TEXT PASSAGE:
SQL Server 2005: functions become slow after a while

SQL Server 2005: functions become slow after a while

am 17.04.2008 11:29:07 von rene.ruppert

Hi,

I'm having serious issues with our user defined functions. They get
very slow after a while. The functions I use have several IF-branches
which check input parameters. Always exactly one branch will be
executed.
Normally, the execution time of my functions is something like 300ms.
After a while though, it climbs up to 20 seconds (!!).
The interesting thing about it is now: if I just alter the function by
adding a blank somewhere it will be fast again. What the hell is going
on here?

To me it seems that 2005 is optimizing the function incorrectly. It is
executed on very different result sets (some are extremly small, some
are extensivly large). I can imagine that for one case hashed indexing
is better and for the other one nested loops. So maybe it sticks to
one ooptimization after a while? The problem is that I cannot really
prove it because I cannot force the behavior. It occurs suddenly it
won't go away until I perform the "add blank" action.

The server is a 8 processor DB cluster with 12GB of RAM, all SPs
installed (SP2 for 2005).

Any hints what to do?

Ren=E9

Re: SQL Server 2005: functions become slow after a while

am 17.04.2008 15:56:47 von Tom van Stiphout

On Thu, 17 Apr 2008 02:29:07 -0700 (PDT), René
wrote:

sp_recompile is typically used to get a new execution plan. On very
dynamic systems it may have to be run daily. On others still not a bad
idea to run it once every week.

-Tom.


>Hi,
>
>I'm having serious issues with our user defined functions. They get
>very slow after a while. The functions I use have several IF-branches
>which check input parameters. Always exactly one branch will be
>executed.

DATASET EXTRACT:
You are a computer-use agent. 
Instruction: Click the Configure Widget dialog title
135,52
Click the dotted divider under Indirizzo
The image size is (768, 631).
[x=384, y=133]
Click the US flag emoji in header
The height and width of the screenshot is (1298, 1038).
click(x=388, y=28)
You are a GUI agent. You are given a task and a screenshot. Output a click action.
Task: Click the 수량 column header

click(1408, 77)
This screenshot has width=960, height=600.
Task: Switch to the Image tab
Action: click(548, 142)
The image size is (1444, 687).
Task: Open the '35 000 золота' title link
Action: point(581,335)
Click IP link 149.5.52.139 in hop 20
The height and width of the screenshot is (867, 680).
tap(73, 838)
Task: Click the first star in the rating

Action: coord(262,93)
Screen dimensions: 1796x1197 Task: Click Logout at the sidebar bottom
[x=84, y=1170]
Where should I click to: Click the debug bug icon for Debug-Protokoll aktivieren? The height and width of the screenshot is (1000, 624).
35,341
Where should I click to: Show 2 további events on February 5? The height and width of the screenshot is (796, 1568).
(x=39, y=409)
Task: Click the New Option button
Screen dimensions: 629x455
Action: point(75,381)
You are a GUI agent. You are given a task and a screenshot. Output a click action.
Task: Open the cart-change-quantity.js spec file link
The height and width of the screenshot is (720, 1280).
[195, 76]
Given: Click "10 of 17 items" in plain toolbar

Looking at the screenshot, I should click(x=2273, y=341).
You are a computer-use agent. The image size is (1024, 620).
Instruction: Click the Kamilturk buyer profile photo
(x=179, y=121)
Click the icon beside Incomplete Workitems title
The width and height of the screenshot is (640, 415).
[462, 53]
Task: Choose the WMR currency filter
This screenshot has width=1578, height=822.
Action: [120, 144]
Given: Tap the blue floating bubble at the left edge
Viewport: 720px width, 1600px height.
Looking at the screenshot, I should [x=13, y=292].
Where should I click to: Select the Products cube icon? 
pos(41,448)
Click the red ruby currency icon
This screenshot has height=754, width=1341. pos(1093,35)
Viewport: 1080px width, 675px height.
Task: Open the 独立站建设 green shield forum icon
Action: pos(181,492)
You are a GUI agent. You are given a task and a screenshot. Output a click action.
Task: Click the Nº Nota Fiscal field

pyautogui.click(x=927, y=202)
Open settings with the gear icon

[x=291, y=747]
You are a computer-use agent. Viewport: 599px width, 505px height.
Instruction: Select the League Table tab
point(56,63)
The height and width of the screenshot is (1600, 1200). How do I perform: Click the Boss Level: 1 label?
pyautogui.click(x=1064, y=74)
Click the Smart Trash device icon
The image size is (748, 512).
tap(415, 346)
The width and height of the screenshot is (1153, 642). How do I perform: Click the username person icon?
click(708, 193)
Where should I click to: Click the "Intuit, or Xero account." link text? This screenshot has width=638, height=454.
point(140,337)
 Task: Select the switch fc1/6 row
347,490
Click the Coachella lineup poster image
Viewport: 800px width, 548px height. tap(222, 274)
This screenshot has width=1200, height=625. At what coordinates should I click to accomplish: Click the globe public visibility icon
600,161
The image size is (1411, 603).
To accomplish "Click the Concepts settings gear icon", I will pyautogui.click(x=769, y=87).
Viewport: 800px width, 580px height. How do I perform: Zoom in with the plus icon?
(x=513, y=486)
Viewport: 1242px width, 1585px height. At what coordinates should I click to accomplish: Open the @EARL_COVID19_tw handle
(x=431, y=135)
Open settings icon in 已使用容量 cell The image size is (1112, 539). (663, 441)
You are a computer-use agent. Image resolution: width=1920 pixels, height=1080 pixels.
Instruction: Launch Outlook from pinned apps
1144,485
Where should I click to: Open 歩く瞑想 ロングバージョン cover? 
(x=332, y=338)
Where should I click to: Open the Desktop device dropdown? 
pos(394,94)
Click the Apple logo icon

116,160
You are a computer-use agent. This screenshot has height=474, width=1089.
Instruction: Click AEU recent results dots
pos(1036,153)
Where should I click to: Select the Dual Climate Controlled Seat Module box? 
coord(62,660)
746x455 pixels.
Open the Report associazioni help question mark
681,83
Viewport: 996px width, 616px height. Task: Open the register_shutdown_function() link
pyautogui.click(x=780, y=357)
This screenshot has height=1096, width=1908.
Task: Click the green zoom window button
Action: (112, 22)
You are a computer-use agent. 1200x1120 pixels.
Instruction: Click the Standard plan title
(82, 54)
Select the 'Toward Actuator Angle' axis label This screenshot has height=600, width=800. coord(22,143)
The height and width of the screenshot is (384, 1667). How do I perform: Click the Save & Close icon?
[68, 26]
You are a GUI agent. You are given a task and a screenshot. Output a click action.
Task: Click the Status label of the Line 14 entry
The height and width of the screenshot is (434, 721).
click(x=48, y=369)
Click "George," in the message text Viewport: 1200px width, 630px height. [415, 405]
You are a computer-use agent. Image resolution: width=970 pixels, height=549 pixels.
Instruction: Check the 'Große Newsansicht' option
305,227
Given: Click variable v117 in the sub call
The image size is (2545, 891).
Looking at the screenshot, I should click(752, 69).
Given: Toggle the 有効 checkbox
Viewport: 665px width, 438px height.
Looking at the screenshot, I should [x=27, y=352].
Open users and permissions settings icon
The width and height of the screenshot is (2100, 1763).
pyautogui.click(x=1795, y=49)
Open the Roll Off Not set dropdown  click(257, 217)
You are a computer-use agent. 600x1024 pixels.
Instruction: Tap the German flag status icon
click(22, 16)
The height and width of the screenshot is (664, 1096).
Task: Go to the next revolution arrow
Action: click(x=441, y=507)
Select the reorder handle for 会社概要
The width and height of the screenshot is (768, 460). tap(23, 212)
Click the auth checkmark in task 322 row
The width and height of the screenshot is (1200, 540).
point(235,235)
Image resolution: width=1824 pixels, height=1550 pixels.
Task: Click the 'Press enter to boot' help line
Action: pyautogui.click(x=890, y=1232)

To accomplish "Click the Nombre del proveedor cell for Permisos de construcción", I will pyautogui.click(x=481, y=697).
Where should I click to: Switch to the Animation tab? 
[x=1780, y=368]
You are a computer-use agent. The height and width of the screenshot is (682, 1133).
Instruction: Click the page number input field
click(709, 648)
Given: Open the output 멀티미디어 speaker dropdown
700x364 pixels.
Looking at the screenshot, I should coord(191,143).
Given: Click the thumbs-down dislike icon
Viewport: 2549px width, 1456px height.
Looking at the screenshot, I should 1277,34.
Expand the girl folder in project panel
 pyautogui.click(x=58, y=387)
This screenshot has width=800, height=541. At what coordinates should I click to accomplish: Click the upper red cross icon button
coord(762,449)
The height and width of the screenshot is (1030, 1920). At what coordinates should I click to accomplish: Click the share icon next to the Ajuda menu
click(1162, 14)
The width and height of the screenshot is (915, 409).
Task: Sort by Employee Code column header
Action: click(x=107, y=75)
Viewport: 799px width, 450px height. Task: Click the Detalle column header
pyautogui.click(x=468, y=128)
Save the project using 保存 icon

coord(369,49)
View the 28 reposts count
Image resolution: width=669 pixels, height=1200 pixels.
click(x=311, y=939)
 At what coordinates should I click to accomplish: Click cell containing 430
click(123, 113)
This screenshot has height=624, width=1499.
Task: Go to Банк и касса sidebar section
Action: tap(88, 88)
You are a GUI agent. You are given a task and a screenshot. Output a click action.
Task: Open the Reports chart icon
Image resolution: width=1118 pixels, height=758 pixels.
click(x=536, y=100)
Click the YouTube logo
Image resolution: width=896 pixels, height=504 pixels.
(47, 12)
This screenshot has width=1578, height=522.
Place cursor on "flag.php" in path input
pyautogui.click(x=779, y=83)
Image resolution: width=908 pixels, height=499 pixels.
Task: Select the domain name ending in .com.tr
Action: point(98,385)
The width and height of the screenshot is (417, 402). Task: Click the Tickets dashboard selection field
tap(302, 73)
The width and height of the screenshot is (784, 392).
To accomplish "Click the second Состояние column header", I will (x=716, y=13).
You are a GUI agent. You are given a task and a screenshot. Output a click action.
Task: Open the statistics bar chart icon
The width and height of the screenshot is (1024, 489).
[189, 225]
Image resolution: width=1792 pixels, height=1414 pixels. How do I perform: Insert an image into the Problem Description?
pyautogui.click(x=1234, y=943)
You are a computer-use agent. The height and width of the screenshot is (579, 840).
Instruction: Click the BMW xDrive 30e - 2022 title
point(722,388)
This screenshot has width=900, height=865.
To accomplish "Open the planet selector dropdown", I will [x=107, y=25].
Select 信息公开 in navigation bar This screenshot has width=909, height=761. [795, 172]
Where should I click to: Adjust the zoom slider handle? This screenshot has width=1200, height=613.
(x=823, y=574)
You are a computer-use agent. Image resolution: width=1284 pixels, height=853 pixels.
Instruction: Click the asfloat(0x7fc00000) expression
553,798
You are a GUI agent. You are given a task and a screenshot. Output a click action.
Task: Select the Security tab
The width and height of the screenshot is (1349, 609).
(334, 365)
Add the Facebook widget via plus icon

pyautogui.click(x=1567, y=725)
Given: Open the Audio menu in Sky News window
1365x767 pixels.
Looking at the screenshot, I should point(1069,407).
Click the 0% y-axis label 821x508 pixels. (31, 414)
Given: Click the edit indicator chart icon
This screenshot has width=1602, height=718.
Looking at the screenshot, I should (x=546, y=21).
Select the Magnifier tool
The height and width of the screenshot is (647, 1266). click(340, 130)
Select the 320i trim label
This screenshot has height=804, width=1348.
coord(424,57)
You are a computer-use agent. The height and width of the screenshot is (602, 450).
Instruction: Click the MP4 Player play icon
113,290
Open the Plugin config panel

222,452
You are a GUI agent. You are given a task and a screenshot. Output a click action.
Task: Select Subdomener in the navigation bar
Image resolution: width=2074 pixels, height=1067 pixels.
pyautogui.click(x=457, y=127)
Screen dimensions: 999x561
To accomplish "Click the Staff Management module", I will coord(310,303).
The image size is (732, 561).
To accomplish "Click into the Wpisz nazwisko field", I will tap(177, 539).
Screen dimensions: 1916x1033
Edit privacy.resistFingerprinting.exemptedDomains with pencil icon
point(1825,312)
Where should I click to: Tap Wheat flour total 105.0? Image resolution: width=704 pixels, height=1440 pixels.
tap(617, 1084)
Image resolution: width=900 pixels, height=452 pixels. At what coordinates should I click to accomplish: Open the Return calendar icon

WHAT YOU WILL DO:
**1)** In the listing, change "folder" to "directory". Begin at the line that has "Expand the girl folder in project panel", stop after the line that has "click(x=311, y=939)", and give those lines back with nothing else altered.
**2)** Keep writing the forum thread about SQL Server 2005 functions slowing down, starting after its last line.

WRITTEN RESPONSES:
**1)**
Expand the girl directory in project panel
 pyautogui.click(x=58, y=387)
This screenshot has width=800, height=541. At what coordinates should I click to accomplish: Click the upper red cross icon button
coord(762,449)
The height and width of the screenshot is (1030, 1920). At what coordinates should I click to accomplish: Click the share icon next to the Ajuda menu
click(1162, 14)
The width and height of the screenshot is (915, 409).
Task: Sort by Employee Code column header
Action: click(x=107, y=75)
Viewport: 799px width, 450px height. Task: Click the Detalle column header
pyautogui.click(x=468, y=128)
Save the project using 保存 icon

coord(369,49)
View the 28 reposts count
Image resolution: width=669 pixels, height=1200 pixels.
click(x=311, y=939)

**2)**
>Normally, the execution time of my functions is something like 300ms.
>After a while though, it climbs up to 20 seconds (!!).
>The interesting thing about it is now: if I just alter the function by
>adding a blank somewhere it will be fast again. What the hell is going
>on here?
>
>To me it seems that 2005 is optimizing the function incorrectly. It is
>executed on very different result sets (some are extremly small, some
>are extensivly large). I can imagine that for one case hashed indexing
>is better and for the other one nested loops. So maybe it sticks to
>one ooptimization after a while? The problem is that I cannot really
>prove it because I cannot force the behavior. It occurs suddenly it
>won't go away until I perform the "add blank" action.
>
>The server is a 8 processor DB cluster with 12GB of RAM, all SPs
>installed (SP2 for 2005).
>
>Any hints what to do?
>
>René

Re: SQL Server 2005: functions become slow after a while

am 17.04.2008 16:38:16 von rene.ruppert

> sp_recompile is typically used to get a new execution plan. On very
> dynamic systems it may have to be run daily. On others still not a bad
> idea to run it once every week.


The problem is that in my case the SP/function is fast at 8AM and slow
at 9AM.Then I add the blank (=3Drecompile) and then it may work for a
day or maybe only for 30 minutes...I really cannot do a recompile
every 30 minutes, can I?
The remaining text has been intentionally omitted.